### Exercise description
Pull out every one of the entries below and copy each one word for word on its own line.

### Records from a data source
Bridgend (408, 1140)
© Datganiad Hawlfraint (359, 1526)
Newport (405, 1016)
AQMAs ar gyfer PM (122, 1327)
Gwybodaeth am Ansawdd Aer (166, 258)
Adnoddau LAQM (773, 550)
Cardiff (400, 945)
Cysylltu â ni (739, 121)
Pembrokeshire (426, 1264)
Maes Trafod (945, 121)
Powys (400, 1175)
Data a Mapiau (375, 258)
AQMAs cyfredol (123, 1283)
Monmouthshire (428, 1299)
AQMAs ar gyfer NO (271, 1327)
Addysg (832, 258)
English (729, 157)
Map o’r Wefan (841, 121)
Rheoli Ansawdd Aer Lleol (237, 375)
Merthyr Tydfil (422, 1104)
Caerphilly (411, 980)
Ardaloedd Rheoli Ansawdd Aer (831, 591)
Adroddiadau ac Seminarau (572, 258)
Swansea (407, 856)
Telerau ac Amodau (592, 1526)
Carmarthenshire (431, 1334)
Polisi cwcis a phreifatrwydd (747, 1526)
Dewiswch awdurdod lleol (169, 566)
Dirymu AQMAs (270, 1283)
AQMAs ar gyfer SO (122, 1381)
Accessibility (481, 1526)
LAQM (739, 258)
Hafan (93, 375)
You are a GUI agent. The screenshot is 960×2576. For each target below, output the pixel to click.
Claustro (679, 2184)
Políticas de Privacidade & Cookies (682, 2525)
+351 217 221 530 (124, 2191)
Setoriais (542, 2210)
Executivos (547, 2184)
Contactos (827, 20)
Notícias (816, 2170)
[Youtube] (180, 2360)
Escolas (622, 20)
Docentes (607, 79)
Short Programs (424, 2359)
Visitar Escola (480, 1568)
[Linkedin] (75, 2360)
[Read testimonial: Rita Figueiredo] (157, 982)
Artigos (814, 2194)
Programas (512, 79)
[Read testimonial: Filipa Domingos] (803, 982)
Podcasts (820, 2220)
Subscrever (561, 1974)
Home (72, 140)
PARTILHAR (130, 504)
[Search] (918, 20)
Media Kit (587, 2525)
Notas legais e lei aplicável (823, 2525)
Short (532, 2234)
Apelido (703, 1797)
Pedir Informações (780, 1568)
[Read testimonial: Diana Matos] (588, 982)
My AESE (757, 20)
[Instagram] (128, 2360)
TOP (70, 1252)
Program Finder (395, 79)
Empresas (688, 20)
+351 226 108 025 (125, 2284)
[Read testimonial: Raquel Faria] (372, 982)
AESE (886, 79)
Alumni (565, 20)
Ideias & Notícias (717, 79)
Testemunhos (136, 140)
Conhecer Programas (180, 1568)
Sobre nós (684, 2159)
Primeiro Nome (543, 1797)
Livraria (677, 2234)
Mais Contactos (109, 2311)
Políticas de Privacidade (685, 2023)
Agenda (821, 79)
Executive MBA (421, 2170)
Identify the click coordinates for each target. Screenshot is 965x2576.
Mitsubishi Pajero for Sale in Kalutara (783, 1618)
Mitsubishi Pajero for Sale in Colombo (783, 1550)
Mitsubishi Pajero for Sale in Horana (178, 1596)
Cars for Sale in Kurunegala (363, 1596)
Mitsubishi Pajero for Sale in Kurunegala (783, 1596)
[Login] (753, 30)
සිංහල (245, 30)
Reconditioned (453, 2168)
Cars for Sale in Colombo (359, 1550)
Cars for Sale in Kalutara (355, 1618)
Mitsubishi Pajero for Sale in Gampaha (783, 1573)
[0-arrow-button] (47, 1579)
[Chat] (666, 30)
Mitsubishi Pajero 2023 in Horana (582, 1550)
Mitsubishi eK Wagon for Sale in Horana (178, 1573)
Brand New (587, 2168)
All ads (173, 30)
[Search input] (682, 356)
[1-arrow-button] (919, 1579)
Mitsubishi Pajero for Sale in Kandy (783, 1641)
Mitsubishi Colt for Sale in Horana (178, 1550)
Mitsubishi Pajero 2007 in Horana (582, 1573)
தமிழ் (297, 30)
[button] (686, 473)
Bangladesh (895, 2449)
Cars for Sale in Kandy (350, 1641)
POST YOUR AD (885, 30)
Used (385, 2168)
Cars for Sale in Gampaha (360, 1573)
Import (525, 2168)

### Exercise answer
Bridgend (408, 1140)
© Datganiad Hawlfraint (359, 1526)
Newport (405, 1016)
AQMAs ar gyfer PM (122, 1327)
Gwybodaeth am Ansawdd Aer (166, 258)
Adnoddau LAQM (773, 550)
Cardiff (400, 945)
Cysylltu â ni (739, 121)
Pembrokeshire (426, 1264)
Maes Trafod (945, 121)
Powys (400, 1175)
Data a Mapiau (375, 258)
AQMAs cyfredol (123, 1283)
Monmouthshire (428, 1299)
AQMAs ar gyfer NO (271, 1327)
Addysg (832, 258)
English (729, 157)
Map o’r Wefan (841, 121)
Rheoli Ansawdd Aer Lleol (237, 375)
Merthyr Tydfil (422, 1104)
Caerphilly (411, 980)
Ardaloedd Rheoli Ansawdd Aer (831, 591)
Adroddiadau ac Seminarau (572, 258)
Swansea (407, 856)
Telerau ac Amodau (592, 1526)
Carmarthenshire (431, 1334)
Polisi cwcis a phreifatrwydd (747, 1526)
Dewiswch awdurdod lleol (169, 566)
Dirymu AQMAs (270, 1283)
AQMAs ar gyfer SO (122, 1381)
Accessibility (481, 1526)
LAQM (739, 258)
Hafan (93, 375)
You are a GUI agent. The screenshot is 960×2576. For each target below, output the pixel to click.
Claustro (679, 2184)
Políticas de Privacidade & Cookies (682, 2525)
+351 217 221 530 (124, 2191)
Setoriais (542, 2210)
Executivos (547, 2184)
Contactos (827, 20)
Notícias (816, 2170)
[Youtube] (180, 2360)
Escolas (622, 20)
Docentes (607, 79)
Short Programs (424, 2359)
Visitar Escola (480, 1568)
[Linkedin] (75, 2360)
[Read testimonial: Rita Figueiredo] (157, 982)
Artigos (814, 2194)
Programas (512, 79)
[Read testimonial: Filipa Domingos] (803, 982)
Podcasts (820, 2220)
Subscrever (561, 1974)
Home (72, 140)
PARTILHAR (130, 504)
[Search] (918, 20)
Media Kit (587, 2525)
Notas legais e lei aplicável (823, 2525)
Short (532, 2234)
Apelido (703, 1797)
Pedir Informações (780, 1568)
[Read testimonial: Diana Matos] (588, 982)
My AESE (757, 20)
[Instagram] (128, 2360)
TOP (70, 1252)
Program Finder (395, 79)
Empresas (688, 20)
+351 226 108 025 (125, 2284)
[Read testimonial: Raquel Faria] (372, 982)
AESE (886, 79)
Alumni (565, 20)
Ideias & Notícias (717, 79)
Testemunhos (136, 140)
Conhecer Programas (180, 1568)
Sobre nós (684, 2159)
Primeiro Nome (543, 1797)
Livraria (677, 2234)
Mais Contactos (109, 2311)
Políticas de Privacidade (685, 2023)
Agenda (821, 79)
Executive MBA (421, 2170)
Identify the click coordinates for each target. Screenshot is 965x2576.
Mitsubishi Pajero for Sale in Kalutara (783, 1618)
Mitsubishi Pajero for Sale in Colombo (783, 1550)
Mitsubishi Pajero for Sale in Horana (178, 1596)
Cars for Sale in Kurunegala (363, 1596)
Mitsubishi Pajero for Sale in Kurunegala (783, 1596)
[Login] (753, 30)
සිංහල (245, 30)
Reconditioned (453, 2168)
Cars for Sale in Colombo (359, 1550)
Cars for Sale in Kalutara (355, 1618)
Mitsubishi Pajero for Sale in Gampaha (783, 1573)
[0-arrow-button] (47, 1579)
[Chat] (666, 30)
Mitsubishi Pajero 2023 in Horana (582, 1550)
Mitsubishi eK Wagon for Sale in Horana (178, 1573)
Brand New (587, 2168)
All ads (173, 30)
[Search input] (682, 356)
[1-arrow-button] (919, 1579)
Mitsubishi Pajero for Sale in Kandy (783, 1641)
Mitsubishi Colt for Sale in Horana (178, 1550)
Mitsubishi Pajero 2007 in Horana (582, 1573)
தமிழ் (297, 30)
[button] (686, 473)
Bangladesh (895, 2449)
Cars for Sale in Kandy (350, 1641)
POST YOUR AD (885, 30)
Used (385, 2168)
Cars for Sale in Gampaha (360, 1573)
Import (525, 2168)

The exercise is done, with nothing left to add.